Hugh J. Anderson was born in Wiscasset (in modern-day Maine, then a part of Massachusetts) on May 10, 1801. He attended the local schools, moved to Belfast, Maine in 1815, and was employed as a clerk in his uncle's mercantile business.
Political career
In 1827 Anderson was elected clerk of courts for Waldo County. A Democrat, Anderson was elected to the Twenty-fifth and Twenty-sixth Congresses, serving from March 4, 1837 to March 3, 1841. He was not a candidate for reelection to the Twenty-seventh Congress in 1840. From 1844 to 1847 Anderson was the Governor of Maine.
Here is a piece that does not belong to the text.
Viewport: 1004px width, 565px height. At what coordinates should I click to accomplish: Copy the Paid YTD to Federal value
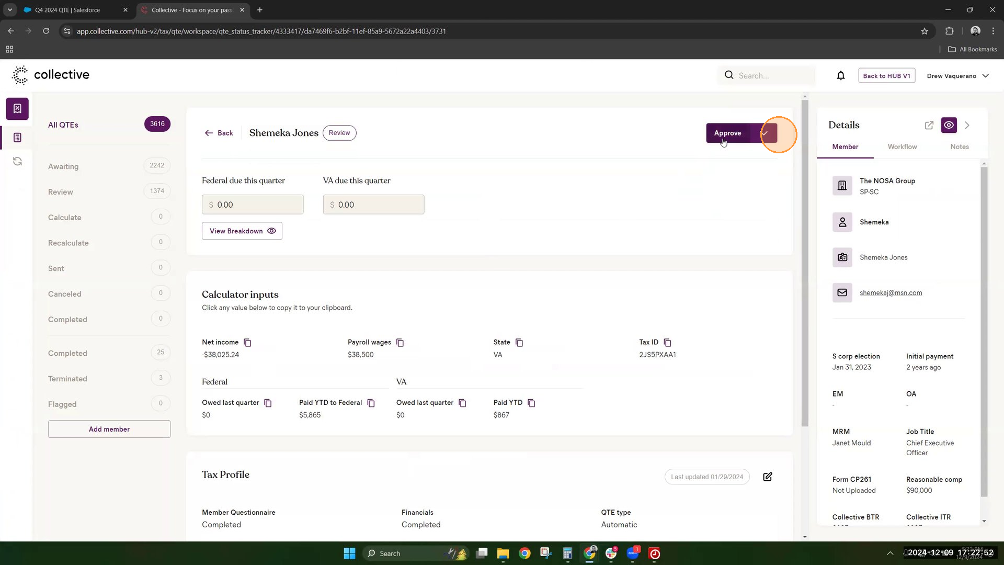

He was a candidate for U.S. Senator in 1847 but subsequently withdrew and moved to Washington D.C., where he served as commissioner of customs in the United States Treasury Department 1853-1858; appointed head of the commission to reorganize and adjust the affairs of the United States Mint at San Francisco, Calif., in 1857; returned to Washington 1859. Sixth Auditor of the Treasury 1866-1869; retired from public life in 1880 and returned to Portland, Maine where he died May 31, 1881.[1][2]
Family
His father, John Anderson, was a native of County Down, Ireland; and his grandfather, also John Anderson was a prominent and influential member of the Scottish Protestant colony in that part of [Ireland. His father immigrated to Maine 1789.[3]
Anderson married Martha J. Drummer of Belfast, Maine, in 1832.